ASIC is calling for all financial institutions to improve their approaches to handling scams after new ASIC analysis revealed that scam losses for major bank customers exceeded $550m last financial year and impacted more than 31,700 customers.
The figures come from ASIC’s new Report 761 Scam prevention, detection and response by the four major banks, which examined the approaches taken by the major banks to prevent, detect and respond to scams. The report focussed on Australia’s four major banks as they are at the forefront of scam prevention, detection and response in Australia.

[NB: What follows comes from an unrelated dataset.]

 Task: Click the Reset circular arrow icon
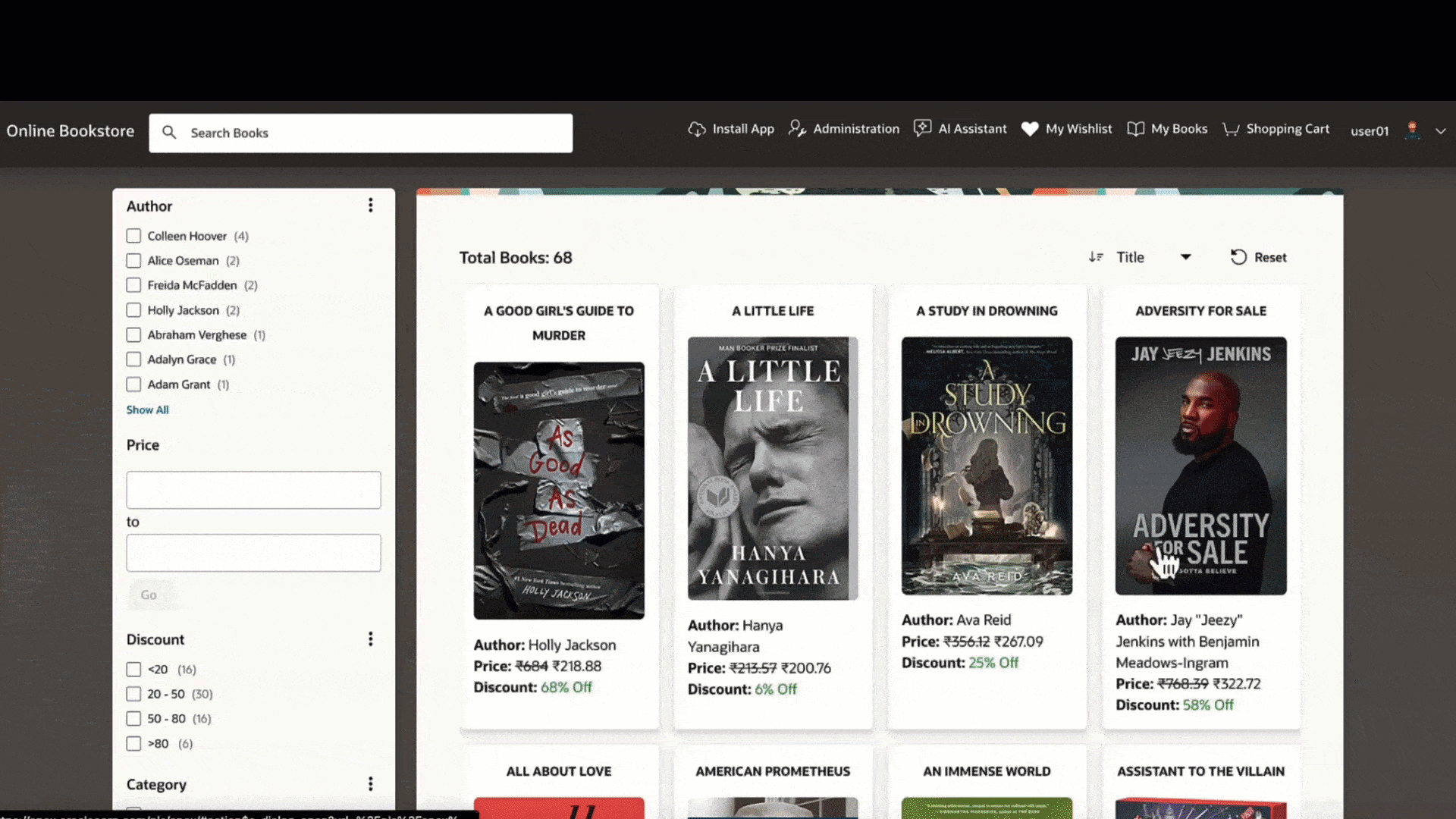[x=1238, y=257]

ASIC Deputy Chair Sarah Court said, ‘combatting scams is a critical task for all of corporate Australia—financial institutions, telecommunication providers, digital platforms and other organisations need to work cohesively to stop scams at the source.’
ASIC’s report found that:
the overall approach to scams strategy and governance of Australia’s major banks was variable and overall less mature than expected,
the banks had inconsistent and narrow approaches to determining liability,
scam victims were not always well supported by their bank,
there were gaps and inconsistencies in how the banks detect and stop scam payments, and
while there were examples of emerging good practice, steps taken to help prevent customers fall victim to scams varied across banks.

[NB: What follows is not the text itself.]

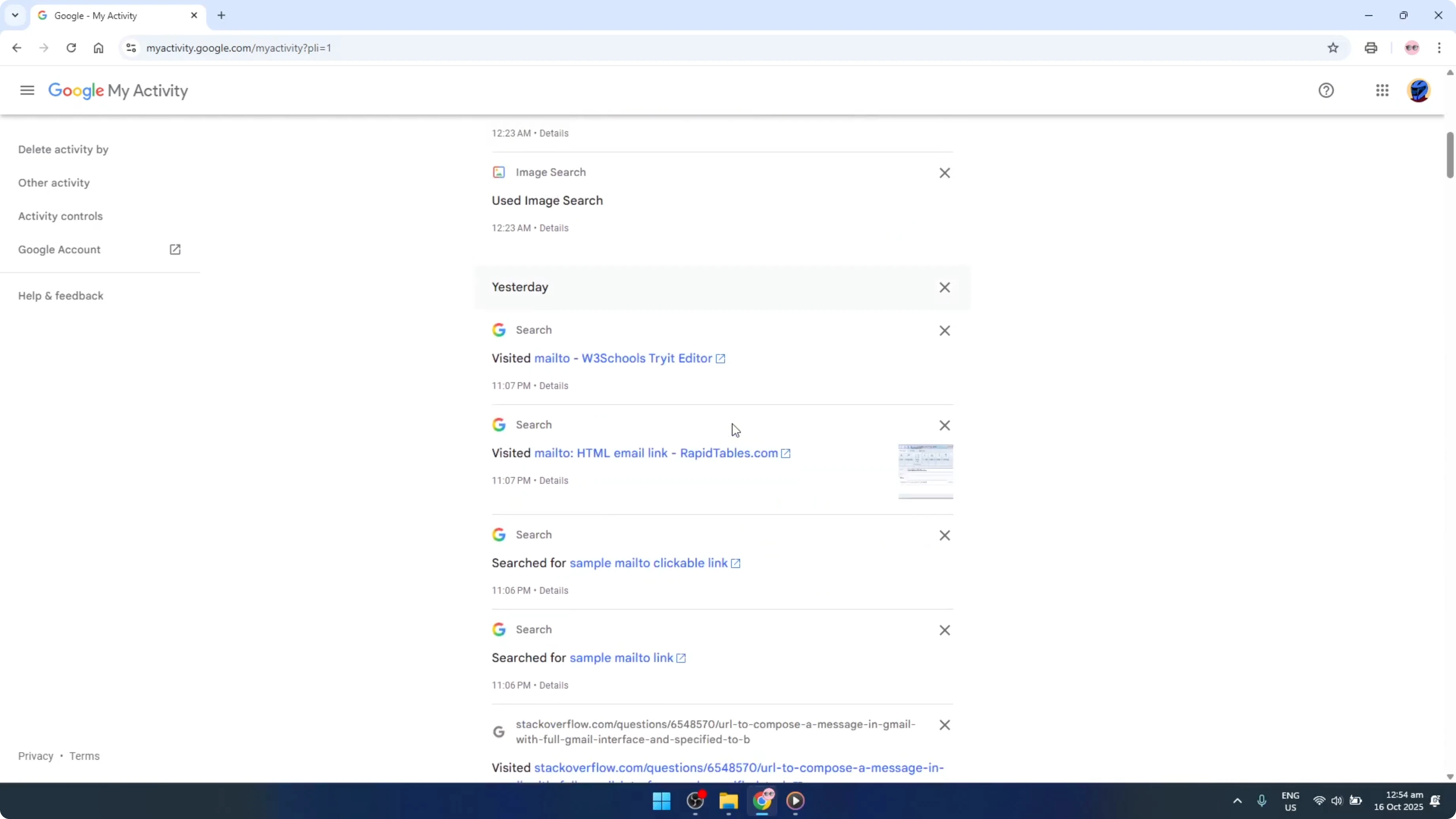1456x819 pixels.
Task: Open the navigation hamburger menu
Action: [27, 91]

‘Australia’s big four banks have invested significantly in their anti-scam efforts over the last several years and have implemented a number of innovative and positive initiatives, including some recently implemented following the conclusion of ASIC’s review. However, the increasing prominence of scams means that there is still more to be done’, said Ms Court.

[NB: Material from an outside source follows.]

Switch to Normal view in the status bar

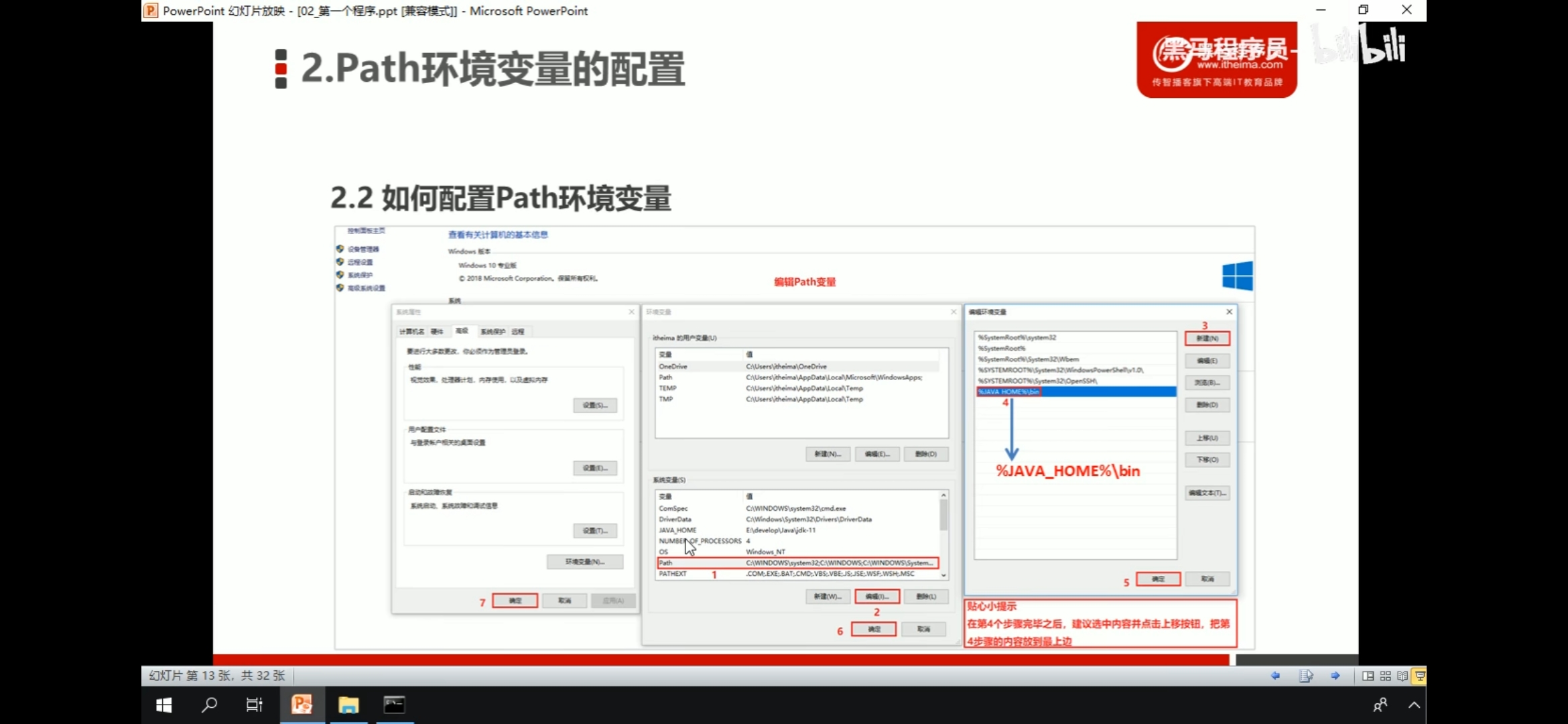click(x=1368, y=676)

ASIC’s report observed that:
bank customers are overwhelmingly the bearer of scam losses, accounting for 96% of total scam losses across the banks,
collectively, the banks detected and stopped a low proportion of scam payments made by their customers (approximately 13% of scam payments),
the reimbursement and/or compensation rate varied but was low across the individual banks, ranging from 2 to 5%,
customers who made a complaint were more likely to receive some form of compensation payment from their bank, compared to customers who did not, and
across three banks for which data was available, reimbursement and/or compensation was paid in only around 11% of the cases where there was a scam loss.
‘Our review found there were inconsistent experiences and outcomes for customers who were the victim of a scam, and in some cases a bank’s response may contribute to further distress for a customer. Banks need to reconsider the ways they respond to and engage with scam victims to reduce further distress and help them better manage the situation,’ said Ms Court.
‘We’d like to see the banks take steps to evolve their scam management practices, including how they inform and educate customers and help them through what is a distressing time.’
Ms Court strongly encouraged all banking and other financial service businesses to consider the findings outlined in the report.
‘ASIC expects that this review will aid banking and other financial service businesses, telecommunication providers, digital platforms and other organisations in developing consumer-focussed scams management practices and strategies,’ concluded Ms Court.